→ **Written request**
Transcribe the listing below verbatim, from the line with "Lolly Dames (335, 1471)" up to and including the last line of the listing.

→ **Materials provided**
==========

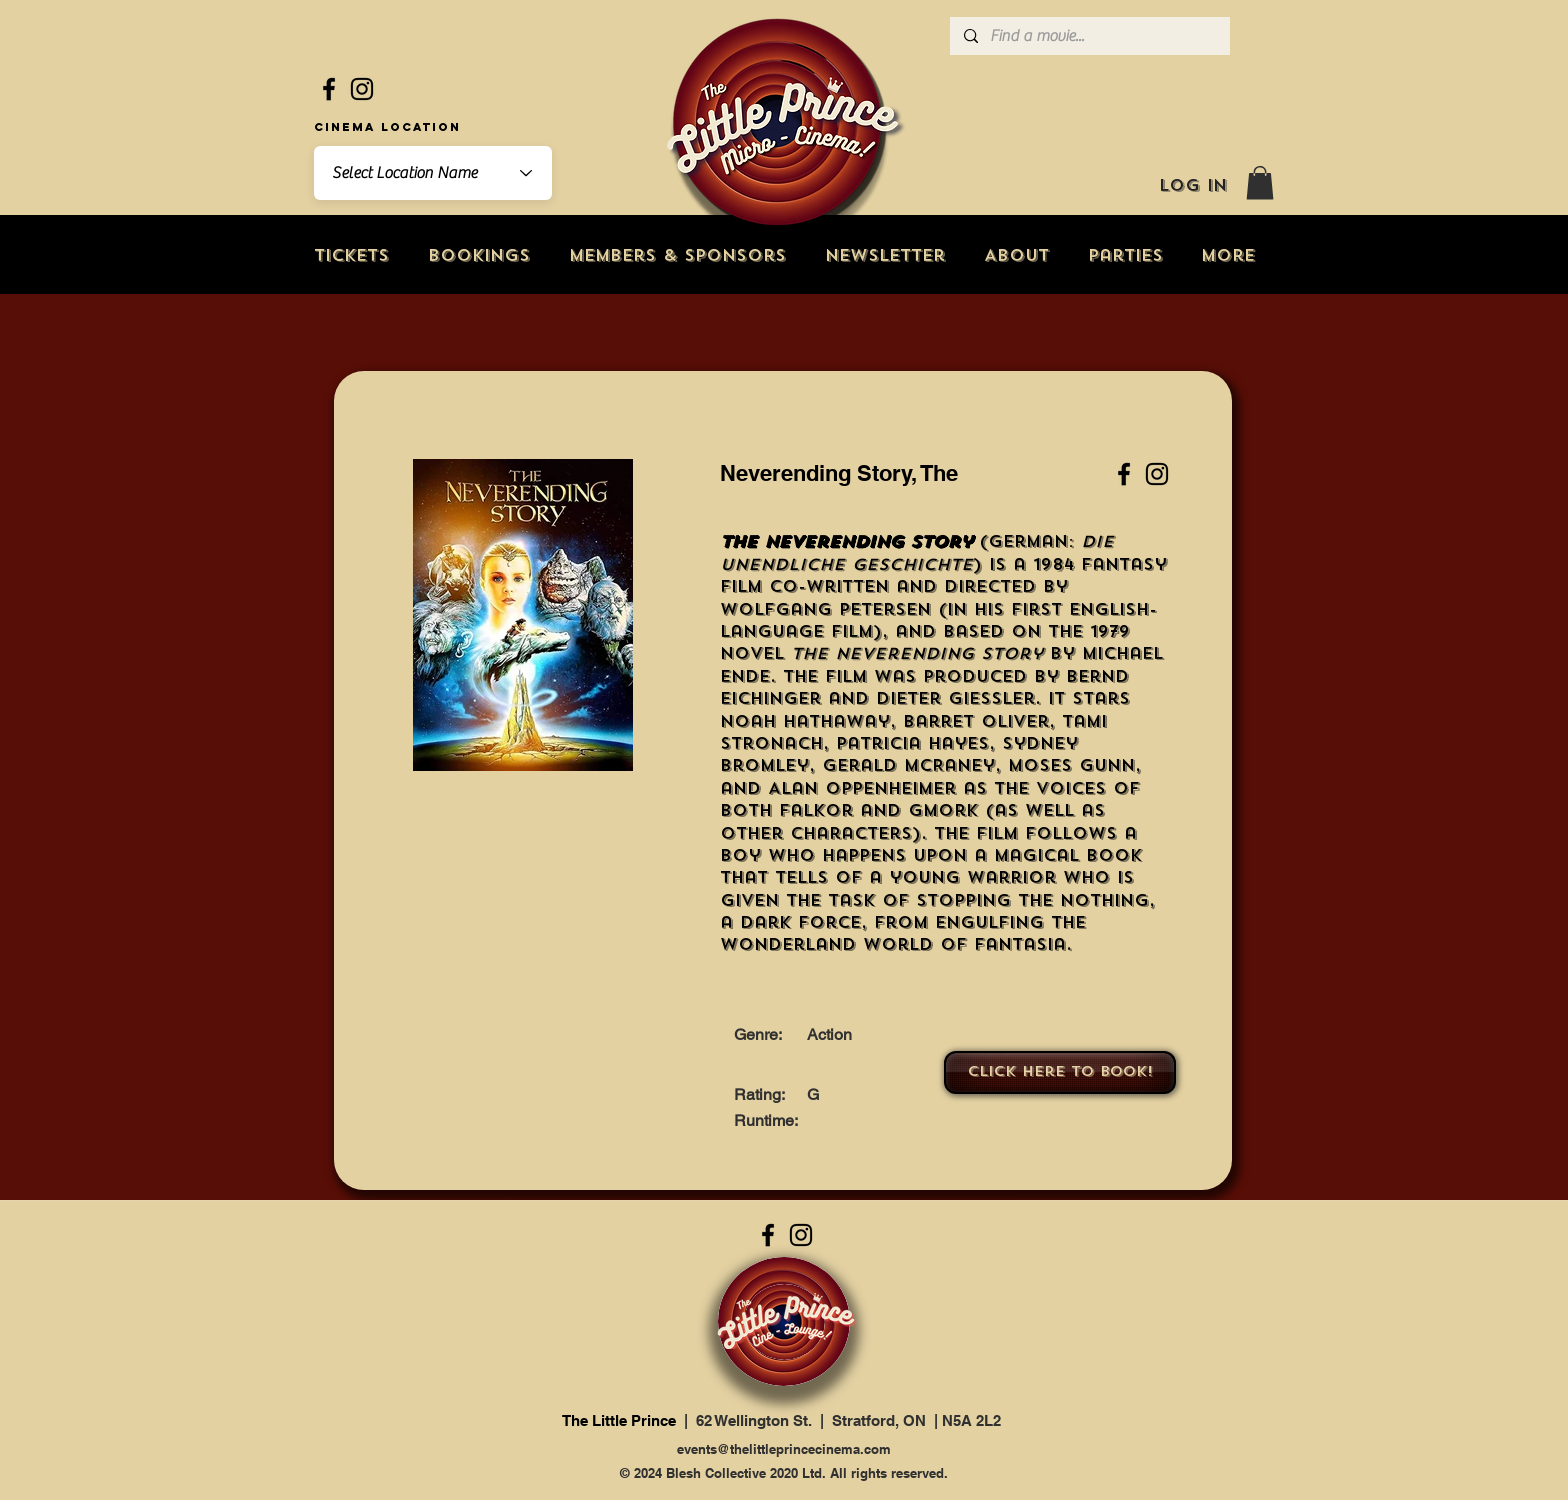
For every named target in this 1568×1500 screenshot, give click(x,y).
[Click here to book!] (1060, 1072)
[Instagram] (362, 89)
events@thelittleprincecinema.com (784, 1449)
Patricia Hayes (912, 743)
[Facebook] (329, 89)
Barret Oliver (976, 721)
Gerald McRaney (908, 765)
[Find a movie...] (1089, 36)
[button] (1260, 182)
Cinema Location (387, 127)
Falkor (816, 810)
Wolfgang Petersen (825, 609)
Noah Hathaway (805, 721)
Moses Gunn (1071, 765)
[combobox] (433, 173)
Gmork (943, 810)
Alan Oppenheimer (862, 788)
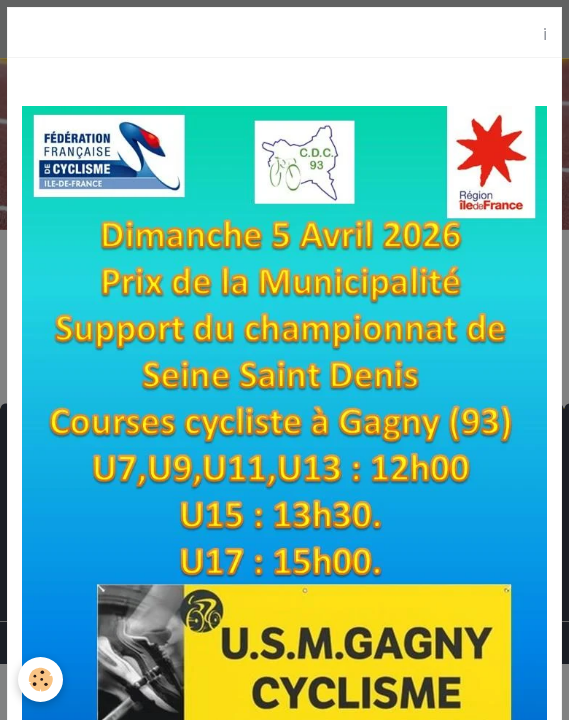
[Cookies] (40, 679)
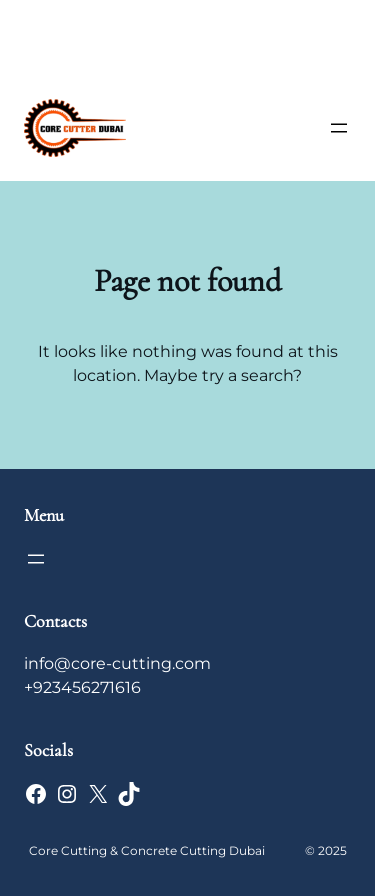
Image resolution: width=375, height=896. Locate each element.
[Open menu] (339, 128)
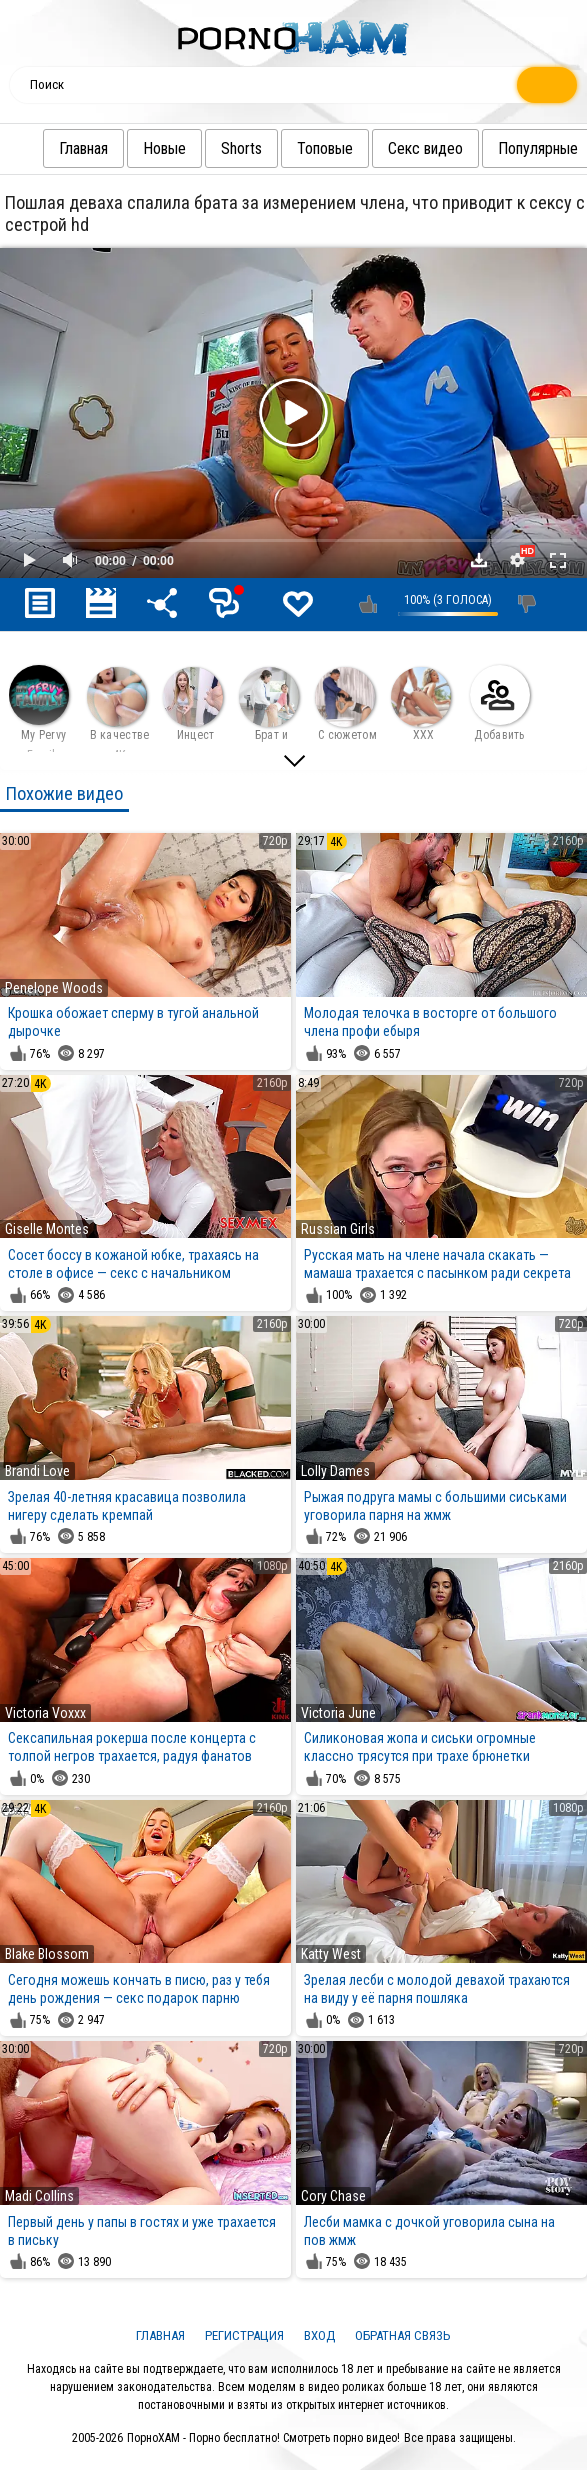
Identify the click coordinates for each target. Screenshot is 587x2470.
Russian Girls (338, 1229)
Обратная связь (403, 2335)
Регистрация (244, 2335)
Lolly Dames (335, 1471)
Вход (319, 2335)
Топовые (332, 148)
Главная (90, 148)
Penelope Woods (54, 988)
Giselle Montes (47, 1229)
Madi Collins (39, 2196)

==========

→ **Finished task**
Lolly Dames (335, 1471)
Вход (319, 2335)
Топовые (332, 148)
Главная (90, 148)
Penelope Woods (54, 988)
Giselle Montes (47, 1229)
Madi Collins (39, 2196)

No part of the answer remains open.